Figure 9. SB inhibits the growth of Hela cells in the zebrafish tumor model. In the zebrafish tumor model, anti- cervical cancer abilities of SB and 5-FU were evaluated by CM-Dil staining. Approximately 300 Dil-labeled Hela cells were injected into the yolk sac of each zebrafish and monitored and evaluated by the red fluorescence intensity (A,B). Values (mean ± SDs) were obtained from independent experiments. *P < 0.05 and ***P < 0.001, versus control group by one-way ANOVA with Tukey’s test.
Figure 10. SB inhibits the growth of Hela cells in the xenograft mouse model. Therapeutic experiments were started when the tumor reached about 100 mm3. The tumor volume was measured every 3 days. (A) The photographs of dissected tumors from xenograft mice were shown. (B,C) The growth curves and the average weights if tumors from xenograft mice. (D) The Drp1 protein expression extracted from cervical cancer nude mice tumor tissue. The Drp1 protein expression level was detected by western blotting. Values (mean ± SDs) were obtained from independent experiments. **P < 0.01 and ***P < 0.001, versus control group by one-way ANOVA with Tukey’s test.
Discussion
SB is a major bioactive polyphenolic flavonoid isolated from the seed of the Silybum marianum L. Recently, studies reported that SB possess various potential biological effects, especially its remarkable anti-cancer effect in cancer by inducing cell cycle and apoptosis (Deep and Agarwal, 2010; Zeng et al., 2011; Bosch-Barrera and Menendez, 2015). However, the mechanism underlying the SB-induced apoptosis and cell cycle arrest in Hela cells are less studied. In this study, we are the first to demonstrate that SB decreases cell proliferation in both Hela and SiHa cells in a dose- and time-dependent manner. Moreover, it is worth noting that, SB inhibited the proliferation of Hela and SiHa cells, but did not induce apoptosis in SiHa cells, suggesting that SB inhibits SiHa cell proliferation is not dependent on apoptosis. Mechanistically, we found that SB treatment induced G2/M cell cycle arrest via the activation of Drp1 which mediated mitochondrial dynamic dysfunction. This study suggests the role of Drp1 in mitochondrial fission.

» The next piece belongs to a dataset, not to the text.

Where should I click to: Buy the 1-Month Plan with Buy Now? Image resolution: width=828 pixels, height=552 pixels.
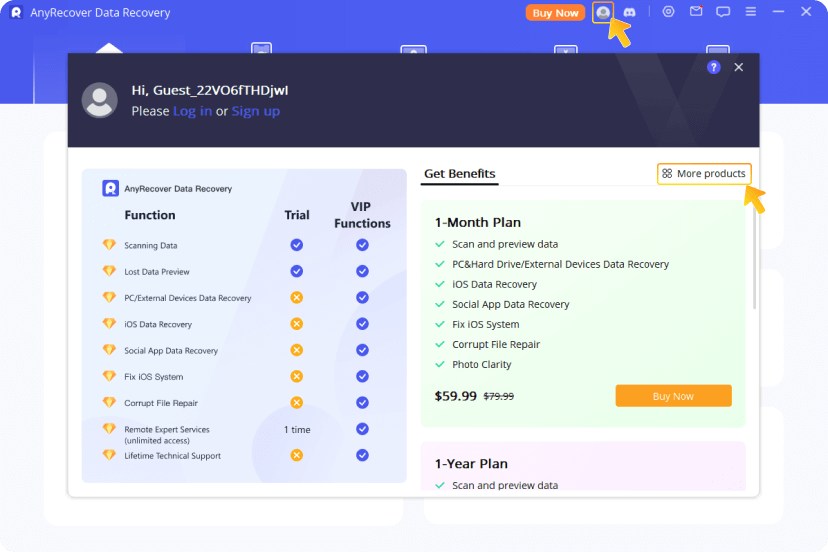[673, 396]
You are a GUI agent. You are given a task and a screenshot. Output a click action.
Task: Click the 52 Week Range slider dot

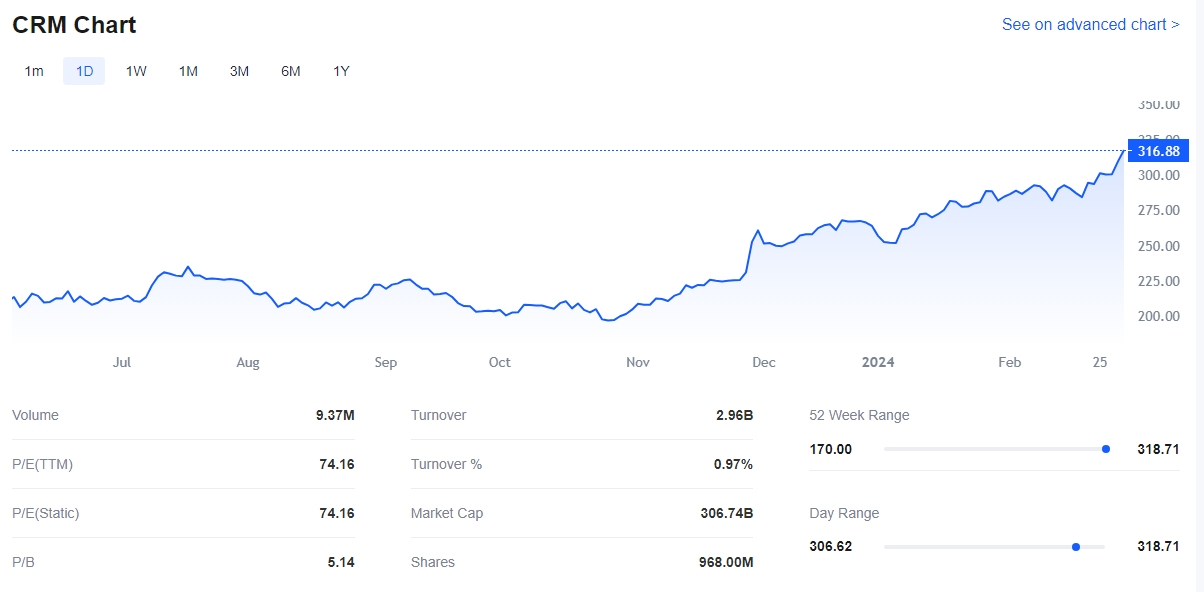point(1105,449)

Apoptosis, a programmed cell death, plays a crucial role in both cancer development and drug responsiveness. Extrinsic death receptor pathway and mitochondrial pathway are the two major pathways in the execution of apoptosis (Khanam et al., 2018). In this study, we found that SB induced Hela cells apoptosis in a dose-dependent manner. However, SB did not induce apoptosis in SiHa cells with all the tested concentrations. The different impact of SB on Hela and SiHa cell apoptosis indicated that the underlying mechanism of SB in suppressing cell growth is distinct in different cervical cancer cells. The same mechanism of SB induced cervical cancer cells death was studied in this study. We will further investigate the mechanism of SB induced different death pathway in cervical cancer in future studies.

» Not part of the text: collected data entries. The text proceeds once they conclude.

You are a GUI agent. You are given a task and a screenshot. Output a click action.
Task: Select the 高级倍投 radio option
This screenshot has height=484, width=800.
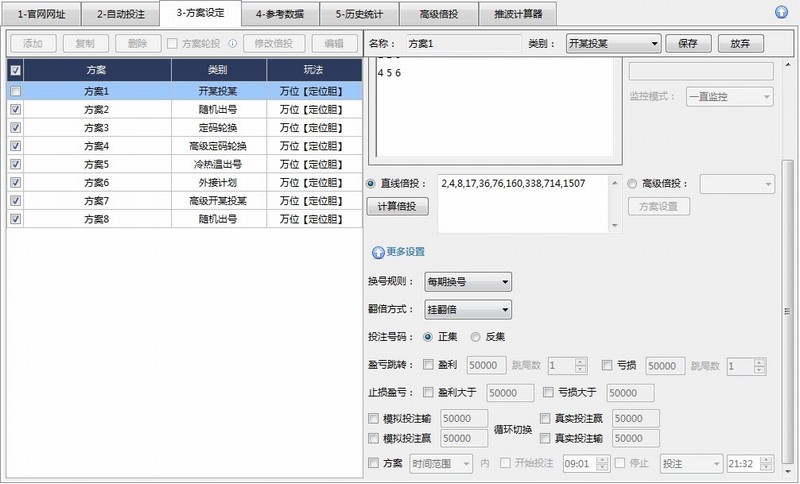tap(632, 184)
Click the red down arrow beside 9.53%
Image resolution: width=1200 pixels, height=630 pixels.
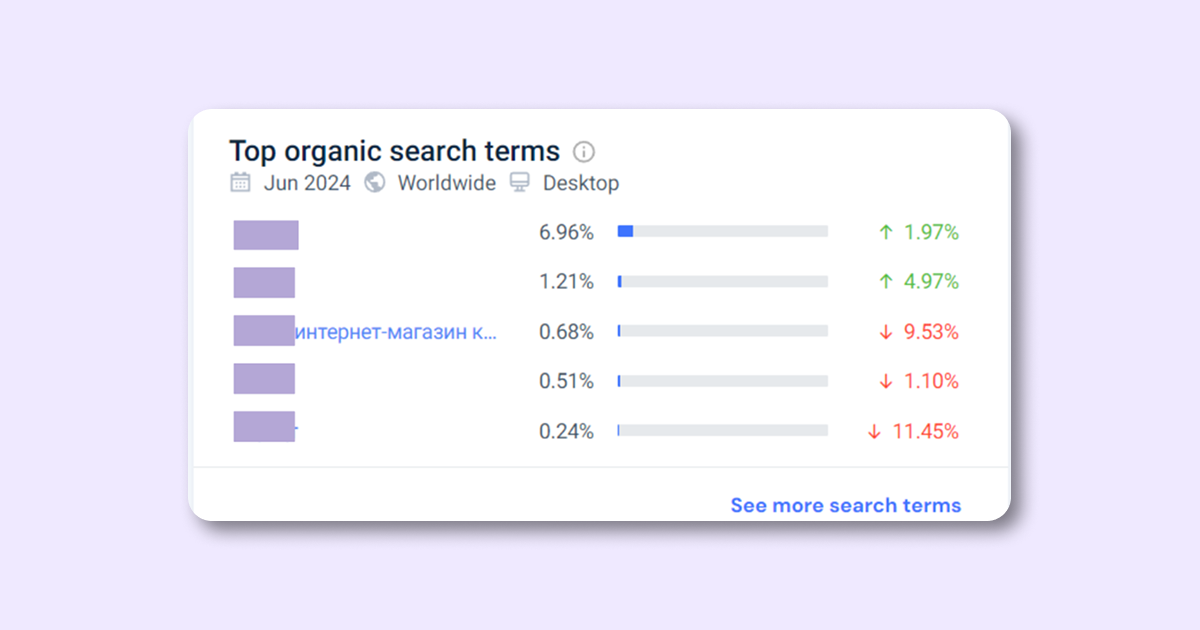click(x=885, y=332)
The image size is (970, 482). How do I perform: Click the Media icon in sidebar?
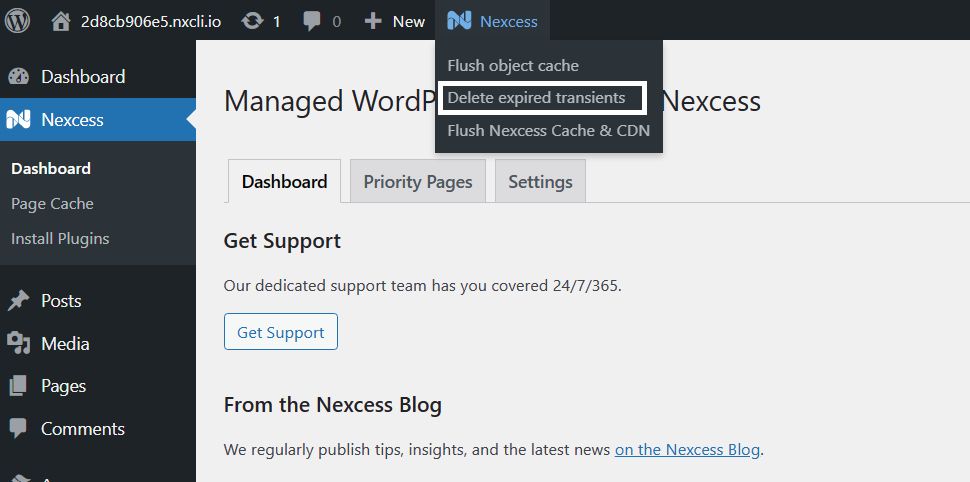coord(19,343)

Aberrant cell cycle progression beyond the restriction point is the critical factor leading to the uncontrolled proliferation of cancer cells (Otto and Sicinski, 2017). In the progression of the cell cycle, members of the CDK family and the partner cyclin-proteins are the primary mediators controlling the point of entry into mitosis in cells (Jones et al., 2018). Cyclin B1/CDK1 kinase translocating rapidly from the cytoplasm to the nucleus is the critical target of G2 into mitosis transition (Giono et al., 2017). CDK1 promotes the DNA replicative synthesis and regulates the balance of cell cycle, thus coordinating and maintaining genomic stability, which is vital for cell survival (Liao et al., 2017). Precious studies found that CDK1-mediated regulation of cell proliferation could be modulated by regulatory subunit cyclin B1 (Jones et al., 2018). The cdc2 family (cdc25A, B, and C in mammals) carried out by the cyclin B1/CDK1 complex drive cell entry into mitosis. Cdc25C shuttles in and out of the nucleus continuously, just like cyclin B1. Cdc25C will not cause premature mitosis before cyclin B1 overexpress (Karlsson et al., 1999) and cdc25C is a member of the cyclin-dependent kinases of cell cycle-related CDKs (Giono et al., 2017). In the present study, we found that SB induced cell cycle arrest at G2/M phase and reduced the protein expressions of cdc25C, CDK1, and cyclin B1 in cervical cancer cells, which may be the mechanism of action underlying the SB-inhibited cervical cancer cell proliferation.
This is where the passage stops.